-- Extracto del documento --
- - - -
Mentir se ha convertido en una característica constante de la política populista. En EE.UU la rutina de Donald Trump que miente y parece se jacta de ello, desde Irán hasta su negacionismo absurdo sobre el cambio climático. En Francia, Marine Le Pen miente sobre cómo su partido gasta dinero público y hasta de sus cuentas de Twitter falsa. Viktor Orbán, el primer ministro húngaro, alienta la mentira sobre la migración a su país. También el italiano Matteo Salvini, desde la migración hasta las sanciones contra Rusia. Sólo por citar algunos de los populismos en el mundo.
No se trata sólo de su cualidad iliberal fuera de los consensos de las democracias estándar, ya sea de la extrema derecha o también la extrema izquierda, sino que, como populistas, estos políticos recurren de forma deliberada a la mentira como primer y último recurso.
Muchas de esas mentiras son de por sí esperpénticas en tanto en cuanto son fácilmente verificables: los números son un invento, no existen registro ni estadística alguna que lo avale.
Por lo pronto ya han conseguido su cometido: despertar la emocionalidad de potenciales electores, generar confrontación y agrandar la polarización de la sociedad.
No hace tanto los políticos, especialmente de los partidos tradicionales, disimulaban la mentira, considerando que ser pillados en cualquier renuncio como hecho desagradable ante la opinión pública, que incluso de tratarse de un asunto de relevancia implicaría la renuncia al cargo.
- - - -
-- Material recopilado --

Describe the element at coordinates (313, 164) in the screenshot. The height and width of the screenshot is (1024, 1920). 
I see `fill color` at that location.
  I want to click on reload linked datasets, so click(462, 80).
- - - -
-- Tareas pendientes --
a) Resume en dos oraciones el texto sobre la mentira en la política populista.
b) Escribe la continuación del texto sobre la mentira en la política populista a partir de su última oración.

-- Resultados por tarea --
a) Mentir se ha vuelto una característica constante de la política populista, y figuras como Trump, Le Pen, Orbán y Salvini recurren deliberadamente a la mentira como primer y último recurso. Aunque muchas de esas mentiras son fácilmente verificables, ya han logrado despertar la emocionalidad de los electores y agrandar la polarización, cuando no hace tanto los políticos tradicionales disimulaban la mentira por temor a la opinión pública.

b)
Sin embargo los partidos populistas han instalado una nueva dinámica de glorificación de la mentira. Los embustes pueden y deben ser vistos puesto que son un elemento de subversión, que estos políticos y partidos no se rigen por la normas del sistema de democracia liberal. Es la política que apela a las vísceras y que se autodenomina “auténtica”.
Los populistas no se esfuerzan por ser sinceros sino de ser los más “auténticos” por su capacidad de conectar con los instintos e indignación de las personas, de decirles lo que quieren escuchar, de hacerles creer que serán la solución a todos sus males.
A lo peor, parte de los electores están predispuestos a consumir con fruición estas mentiras, luego son corresponsables de retroalimentar los populismos.
Parte de esta responsabilidad también la tienen los partidos tradicionales, que con dificultades no pueden o no saben desmontar las mentiras del populismo, y que se ven arrastrados a tomar parte de ciertas prácticas populistas.
Sabiendo la rentabilidad que tiene el populismo – sobre todo a corto plazo – que es más fácil vender una ilusión que una realidad que satisfaga a medias.
Se produce pues una disociación entre el discurso y práctica de la política respecto a la realidad.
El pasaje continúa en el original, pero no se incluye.